Num
País onde troca de farpas entre um mafioso e o Presidente da República,
abertamente e sem nenhum respeito mútuo entre o primeiro e o segundo, deixa-nos
a pensar, obviamente, de que se igualam os dois.
Chamado
de ‘grampeador-geral
da República’ pelo presidente Michel Temer, o empresário Joesley
Batista devolveu na madrugada do último sábado com a seguinte menção: ‘Michel,
que se torna ladrão geral da República, envergonha todos nós brasileiros’.
Um
verdadeiro ‘desaforo’, não entre os dois equânimes perdulários dos recursos
públicos, mais para com a sociedade brasileira, onde eles acusam-se, mutuamente, de que um é mais desonesto do que outro. Como
pode, um Presidente da República trocar farpas sobre corrupção com um mafioso?
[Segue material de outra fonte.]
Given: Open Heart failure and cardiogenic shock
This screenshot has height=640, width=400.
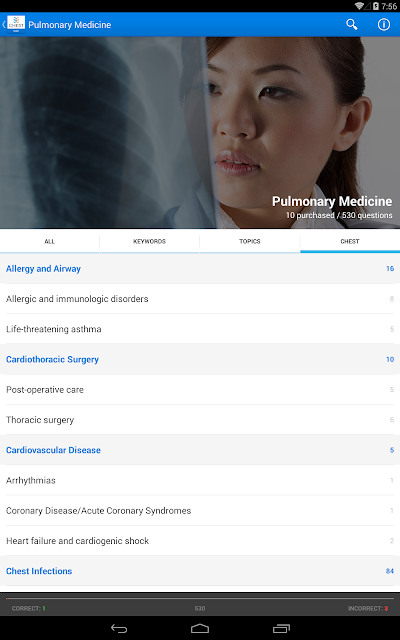Looking at the screenshot, I should pyautogui.click(x=200, y=541).
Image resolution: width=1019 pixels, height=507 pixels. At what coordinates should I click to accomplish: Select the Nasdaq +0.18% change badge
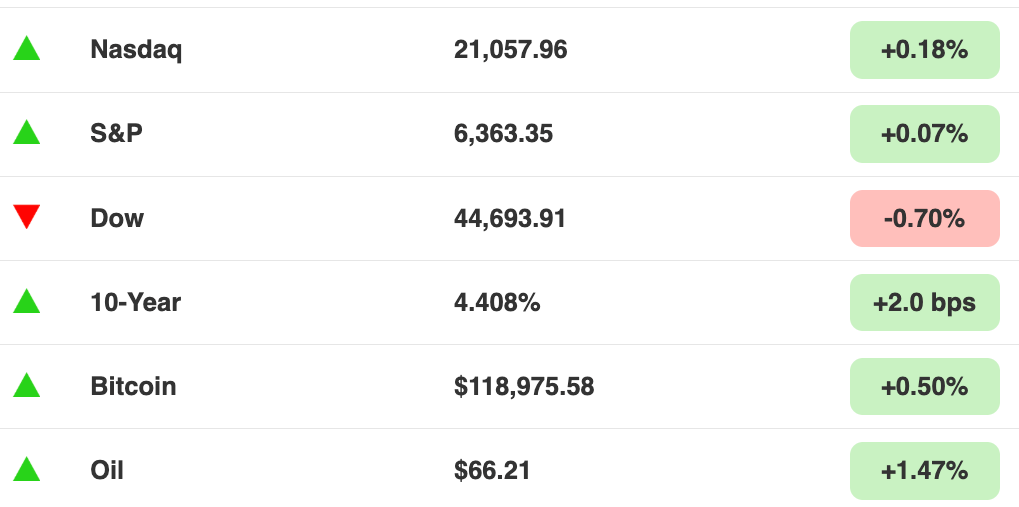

Ele, Michel Temer, se iguala ao ‘bandido-mor’ que obteve, irregularmente,
bilhões de reais em empréstimos no BNDES com suporte, inclusive, do atual e
desacreditado comandante da Nação brasileira.
Houvesse
fatos dessa natureza em outro País, estariam os dois na cadeia. Enquanto aqui,
no País das Maravilhas, rouba-se escancaradamente ‘malas e malas’ de dinheiro e
os larápios ficam impunes, enquanto o povo sofre as consequências dos furtos de
cifras inimagináveis dos recursos que deveriam ser aplicados em favor da nossa
sofrida gente brasileira.
No Brasil, se disser "xô ladrão", não fica um "meu irmão"!